**Stated exercise:** Retype every one of the items below word for word, leaving nothing out.

[Collected data]
════════════════

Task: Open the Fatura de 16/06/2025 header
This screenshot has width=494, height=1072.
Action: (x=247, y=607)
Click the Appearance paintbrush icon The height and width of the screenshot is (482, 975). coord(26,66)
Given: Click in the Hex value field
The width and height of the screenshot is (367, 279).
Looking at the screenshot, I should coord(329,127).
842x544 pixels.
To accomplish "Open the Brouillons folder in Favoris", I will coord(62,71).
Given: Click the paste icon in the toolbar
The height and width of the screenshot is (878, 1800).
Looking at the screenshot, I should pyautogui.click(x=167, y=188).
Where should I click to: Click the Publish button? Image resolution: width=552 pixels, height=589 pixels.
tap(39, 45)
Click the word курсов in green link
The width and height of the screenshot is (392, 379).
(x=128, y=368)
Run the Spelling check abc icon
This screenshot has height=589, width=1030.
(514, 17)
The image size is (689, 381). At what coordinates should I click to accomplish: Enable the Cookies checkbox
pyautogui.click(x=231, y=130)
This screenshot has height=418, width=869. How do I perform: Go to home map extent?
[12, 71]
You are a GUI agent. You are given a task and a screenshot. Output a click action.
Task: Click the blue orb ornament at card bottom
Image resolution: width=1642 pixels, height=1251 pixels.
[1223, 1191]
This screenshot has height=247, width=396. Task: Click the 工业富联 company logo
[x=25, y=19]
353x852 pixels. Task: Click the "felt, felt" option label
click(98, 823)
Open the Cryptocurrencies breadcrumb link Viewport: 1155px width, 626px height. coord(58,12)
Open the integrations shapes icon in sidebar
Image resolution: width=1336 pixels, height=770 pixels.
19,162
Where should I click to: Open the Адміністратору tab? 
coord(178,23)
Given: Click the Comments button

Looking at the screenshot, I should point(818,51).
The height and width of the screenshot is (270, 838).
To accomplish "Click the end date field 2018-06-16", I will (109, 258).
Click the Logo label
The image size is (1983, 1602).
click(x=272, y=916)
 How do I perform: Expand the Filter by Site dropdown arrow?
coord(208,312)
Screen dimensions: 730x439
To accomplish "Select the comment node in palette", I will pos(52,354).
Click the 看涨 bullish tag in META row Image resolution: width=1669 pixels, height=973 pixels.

════════════════

**Answer to this task:**
Task: Open the Fatura de 16/06/2025 header
This screenshot has width=494, height=1072.
Action: (x=247, y=607)
Click the Appearance paintbrush icon The height and width of the screenshot is (482, 975). coord(26,66)
Given: Click in the Hex value field
The width and height of the screenshot is (367, 279).
Looking at the screenshot, I should coord(329,127).
842x544 pixels.
To accomplish "Open the Brouillons folder in Favoris", I will coord(62,71).
Given: Click the paste icon in the toolbar
The height and width of the screenshot is (878, 1800).
Looking at the screenshot, I should pyautogui.click(x=167, y=188).
Where should I click to: Click the Publish button? Image resolution: width=552 pixels, height=589 pixels.
tap(39, 45)
Click the word курсов in green link
The width and height of the screenshot is (392, 379).
(x=128, y=368)
Run the Spelling check abc icon
This screenshot has height=589, width=1030.
(514, 17)
The image size is (689, 381). At what coordinates should I click to accomplish: Enable the Cookies checkbox
pyautogui.click(x=231, y=130)
This screenshot has height=418, width=869. How do I perform: Go to home map extent?
[12, 71]
You are a GUI agent. You are given a task and a screenshot. Output a click action.
Task: Click the blue orb ornament at card bottom
Image resolution: width=1642 pixels, height=1251 pixels.
[1223, 1191]
This screenshot has height=247, width=396. Task: Click the 工业富联 company logo
[x=25, y=19]
353x852 pixels. Task: Click the "felt, felt" option label
click(98, 823)
Open the Cryptocurrencies breadcrumb link Viewport: 1155px width, 626px height. coord(58,12)
Open the integrations shapes icon in sidebar
Image resolution: width=1336 pixels, height=770 pixels.
19,162
Where should I click to: Open the Адміністратору tab? 
coord(178,23)
Given: Click the Comments button

Looking at the screenshot, I should point(818,51).
The height and width of the screenshot is (270, 838).
To accomplish "Click the end date field 2018-06-16", I will (109, 258).
Click the Logo label
The image size is (1983, 1602).
click(x=272, y=916)
 How do I perform: Expand the Filter by Site dropdown arrow?
coord(208,312)
Screen dimensions: 730x439
To accomplish "Select the comment node in palette", I will pos(52,354).
Click the 看涨 bullish tag in META row Image resolution: width=1669 pixels, height=973 pixels.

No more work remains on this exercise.